Voyage dans l'histoire du street-art avec Jef Aérosol
Sélection
Mise à jour le 26/09/2022
Sommaire
Boots dandy, foulard bordeaux élégamment noué autour du cou, chapeau et ceinture rock’n’roll, Jef Aérosol, artiste incontesté de l’art urbain, nous accueille face à la BnF, où une exposition anniversaire intitulée « Jef Aérosol 40 ans de pochoir » lui rend hommage.
Rencontrer Jef Aérosol, ce n’est pas rien. Déjà, parce qu’il
est l’exemple de l’artiste accompli, et qu’on a toujours un peu le trac d’approcher
une pointure pareille. Mais quand on arrive sur les lieux de sa nouvelle exposition, on se sent à l’aise. Des locaux bruts de béton exposent 40 années de pochoirs sur plus de 600 mètres carrés.
Dès l’entrée, la reproduction de
la fresque « Chuuuttt !!! », dont l’originale, réalisée sur une façade
d’une quinzaine de mètres de haut jouxte la fontaine Stravinsky à Beaubourg,
nous met dans l’ambiance. Pour les besoins de l’exposition, Jef a refait le
pochoir. Il l’a réduit et inversé pour l’adapter au sens de lecture de la
visite. Une exposition sur mesure, conçue et imaginée par l’artiste et la
galerie Mathgoth, spécialisée dans l’art urbain.
Musicien, pochoiriste, aquarelliste,
ancien prof d’anglais, Jef est tout ça. Artiste, certes, mais humain,
profondément humain, accessible et généreux ! Tout comme l’équipe dont il
s’est entouré, et qui a travaillé tout l’été au montage de cette exposition : plus de 180 figures de son œuvre y sont représentées sur deux
espaces, sans compter les multiples tableaux et pochoirs originaux, dont on
peut aussi faire l’acquisition.

_ _ _ _

# Exercice 1:
Les affirmations suivantes sont-elles conformes au texte sur Jef Aérosol ? Pour chacune, répondez oui ou non, puis citez mot pour mot les mots du texte qui permettent de trancher.
(a) L'exposition s'étend sur plus de 600 mètres carrés.
(b) Pour l'exposition, Jef a agrandi le pochoir de la fresque « Chuuuttt !!! ».
(c) Plus de 180 figures de son œuvre sont présentées dans l'exposition.
# Exercice 2:
Recopiez le passage du texte sur Jef Aérosol qui va de « Dès l’entrée, la » jusqu'à « aussi faire l’acquisition. » inclus.
# Exercice 3:
Prolongez le texte sur Jef Aérosol à partir de sa dernière phrase.
Les données proviennent d'une autre source que le texte.

# Données fournies:

_ _ _ _

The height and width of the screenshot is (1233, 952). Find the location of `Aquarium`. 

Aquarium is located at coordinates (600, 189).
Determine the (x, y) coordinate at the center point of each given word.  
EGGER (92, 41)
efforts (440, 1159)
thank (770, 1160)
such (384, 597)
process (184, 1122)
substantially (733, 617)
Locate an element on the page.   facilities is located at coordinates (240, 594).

_ _ _ _

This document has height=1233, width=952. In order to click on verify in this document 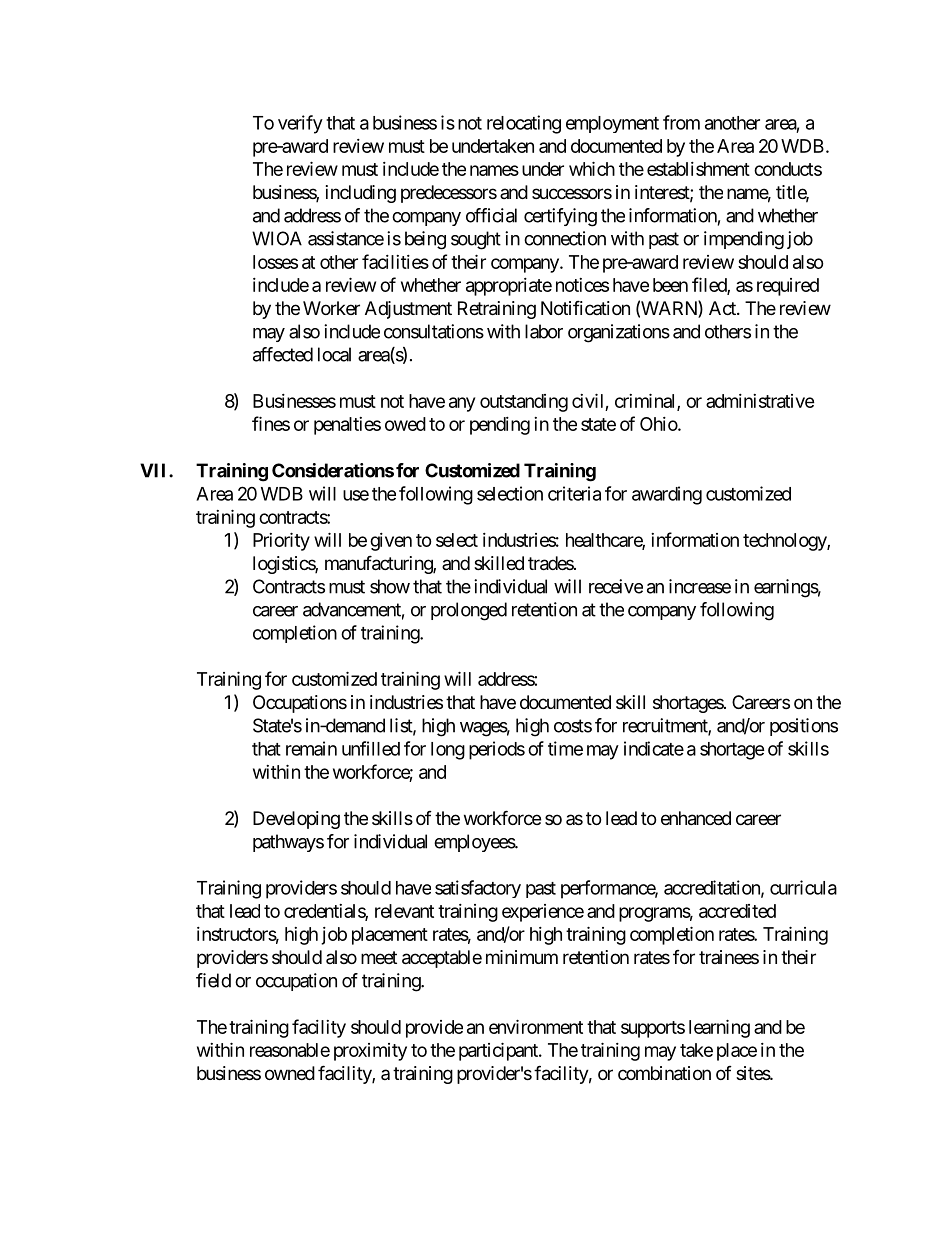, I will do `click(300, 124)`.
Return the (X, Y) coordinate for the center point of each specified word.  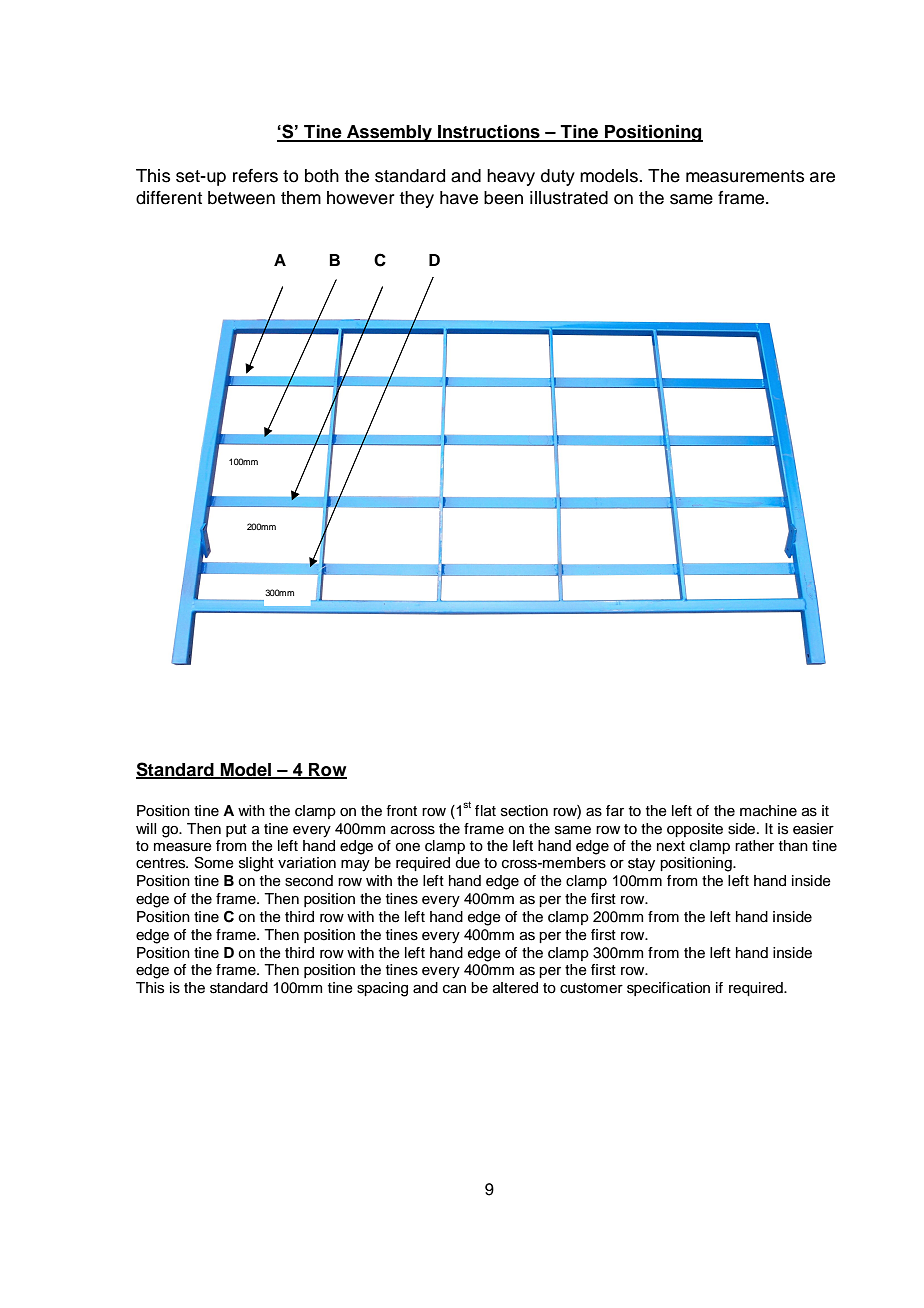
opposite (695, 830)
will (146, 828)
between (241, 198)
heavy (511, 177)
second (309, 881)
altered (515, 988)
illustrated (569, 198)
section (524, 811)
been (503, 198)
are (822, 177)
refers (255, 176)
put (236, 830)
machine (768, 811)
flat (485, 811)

_ _ _ _

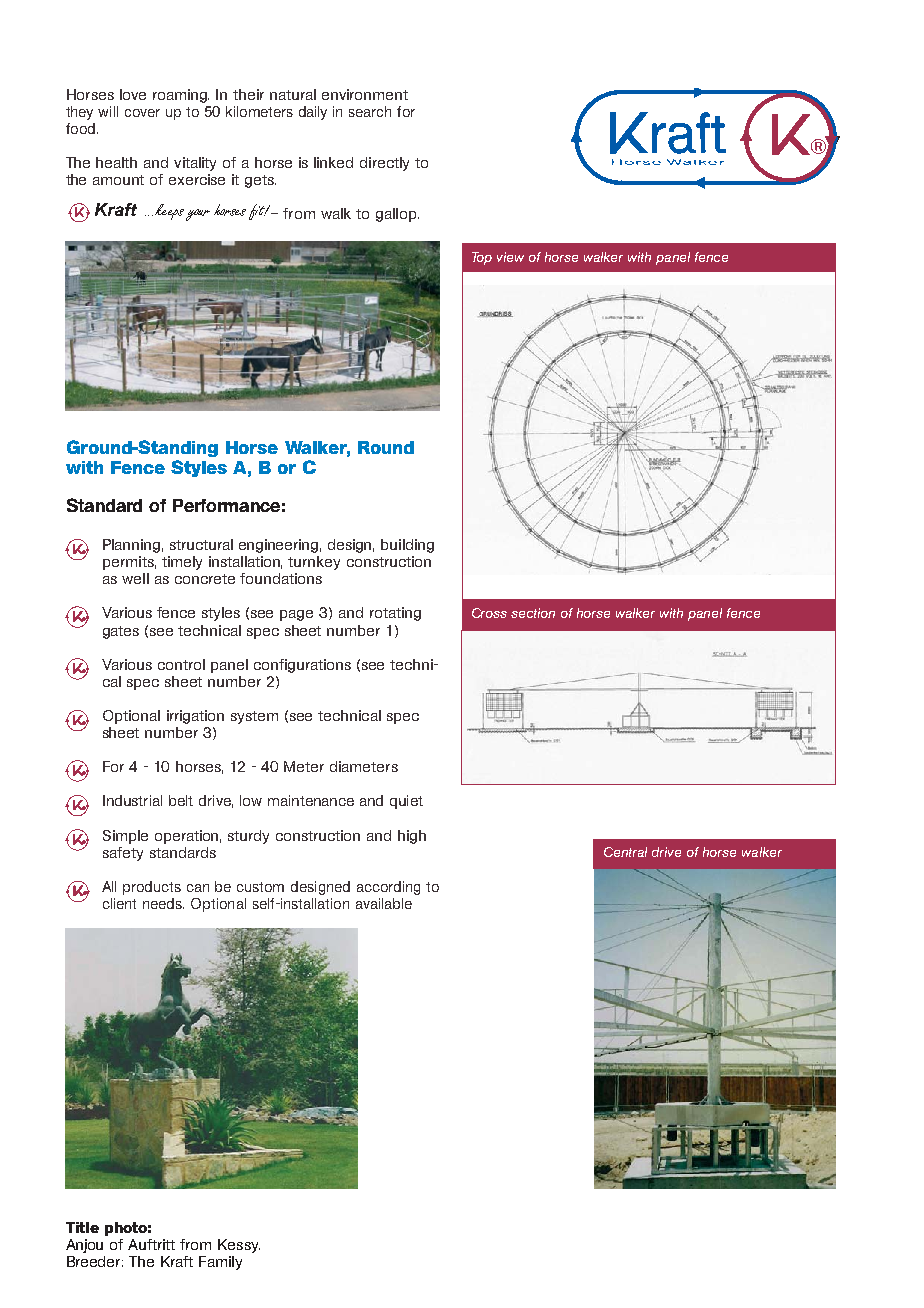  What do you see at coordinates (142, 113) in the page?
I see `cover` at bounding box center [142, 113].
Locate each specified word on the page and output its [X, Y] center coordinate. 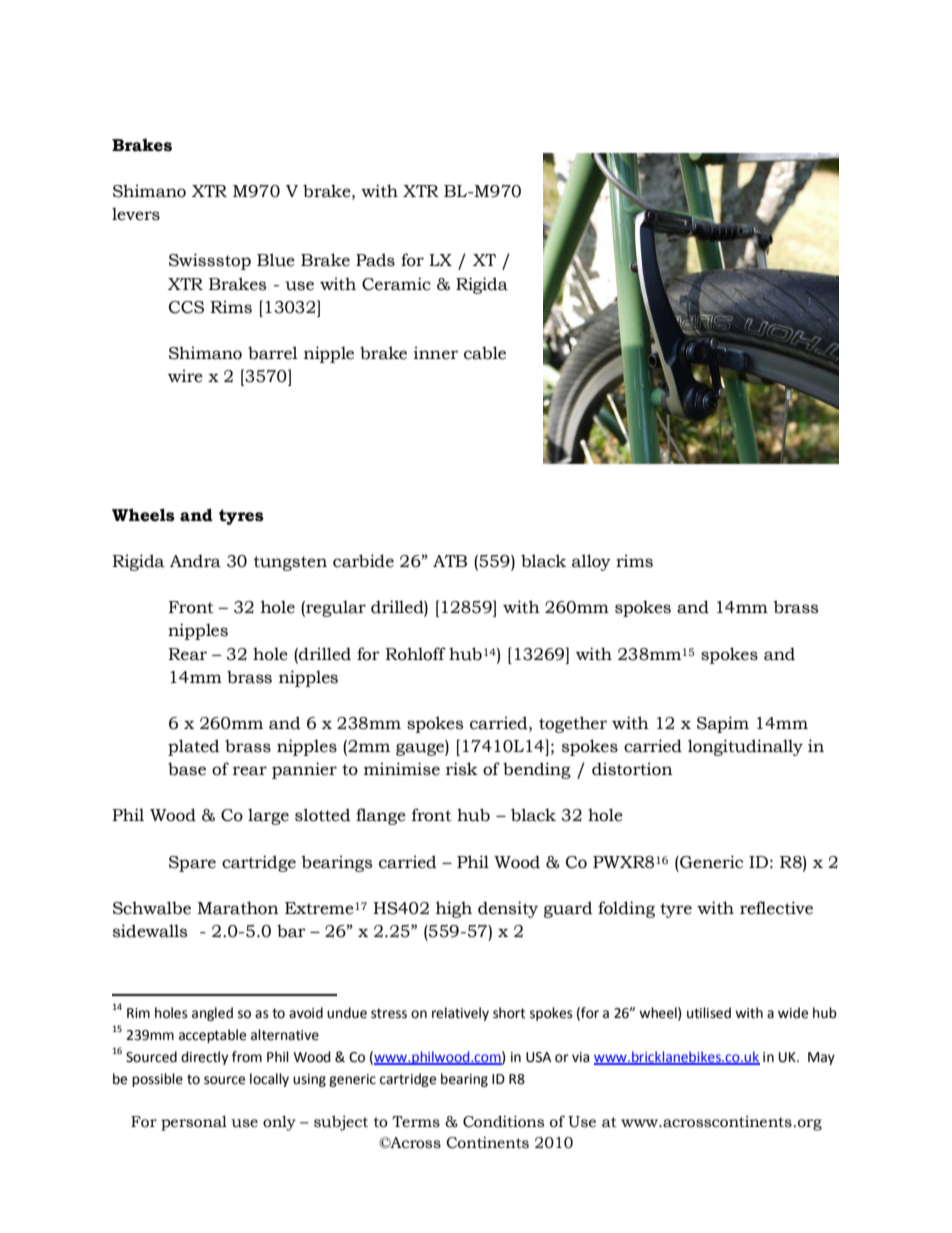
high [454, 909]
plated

_ _ _ _

# Réponse rédigée 1:
(a) Oui : « exposent 40 années de pochoirs sur plus de 600 mètres carrés ».
(b) Non : « Il l’a réduit et inversé ».
(c) Oui : « plus de 180 figures de son œuvre y sont représentées ».

# Réponse rédigée 2:
Dès l’entrée, la reproduction de
la fresque « Chuuuttt !!! », dont l’originale, réalisée sur une façade
d’une quinzaine de mètres de haut jouxte la fontaine Stravinsky à Beaubourg,
nous met dans l’ambiance. Pour les besoins de l’exposition, Jef a refait le
pochoir. Il l’a réduit et inversé pour l’adapter au sens de lecture de la
visite. Une exposition sur mesure, conçue et imaginée par l’artiste et la
galerie Mathgoth, spécialisée dans l’art urbain.
Musicien, pochoiriste, aquarelliste,
ancien prof d’anglais, Jef est tout ça. Artiste, certes, mais humain,
profondément humain, accessible et généreux ! Tout comme l’équipe dont il
s’est entouré, et qui a travaillé tout l’été au montage de cette exposition : plus de 180 figures de son œuvre y sont représentées sur deux
espaces, sans compter les multiples tableaux et pochoirs originaux, dont on
peut aussi faire l’acquisition.

# Réponse rédigée 3:
Une exposition à l’image d’un artiste hors norme, qui s’est
affirmé comme tel en quatre décennies. De son premier pochoir réalisé à l’automne 82 à l’âge de 25 ans, à des créations plus récentes, pochoirs et aquarelles
défilent sous nos yeux dans les quatre espaces dédiés aux thèmes de prédilection de l’artiste. On découvre sa vie et son travail suivant une chronologie bien
établie : autoportraits, enfance, musique, paysages urbains. La plupart des
œuvres sont réalisées en 2022 avec des pochoirs anciens, utilisés depuis 40 ans.
« La vie est comme un film, une suite d’images… »
40 ans de carrière et de pochoirs
Attiré par le dessin, la peinture, les images et la musique
dès l’enfance, Jef touche très vite à tout. Rock’n’roll, psychédélisme, pop art… Les années 1960, celles de son enfance, marquent la naissance des grands
mouvements artistiques du XXe siècle.
Une décennie qui l'a profondément marqué : « J’étais môme à
une période où une certaine classe d’âge, l’adolescence, a eu son mot à dire (…)
les premiers mouvements de jeunesse ce sont les années 1950 avec les teddy boys
puis les grands festivals, dans les années 1960. » Et Jef nous avoue son amour pour
The Clash, le groupe punk par excellence : « Les premiers
pochoirs que j’ai vus c’était ceux qui étaient sur les tee-shirts du groupe (…) Je les ai vus en 1981 au théâtre Mogador, à Paris. Futura 2000 peignait sur une
grande toile sur scène : c’était la première fois que je voyais un mec
peindre avec des bombes aérosol ; je n’avais jamais vu ça… »
Et c’est dans l’effervescence des années 1980 que la
carrière de Jef Aérosol décolle, sur le modèle de celle d’un Speedy Graphito ou d’un
Jérôme Mesnager. Puis les années 1990, qui ont été les années hip-hop, rap,
graff, tags ont relégué les pochoiristes au second plan… Avant que les années 2000 et l’avènement de street-artistes comme Banksy ou Shepard Fairey, alias
Obey aux États-Unis, ne saluent leur retour sur le devant de la scène et fassent de Jef Aérosol, Miss-Tic
ou Blek le Rat des « précurseurs ». C’est à ce moment-là, aussi, que les galeries les sollicitent et
que le street-art, d’art de rue, se fait art urbain et s’expose dans des lieux
autorisés.
Trois questions à l'artiste
Le pochoir, ça marche comment ?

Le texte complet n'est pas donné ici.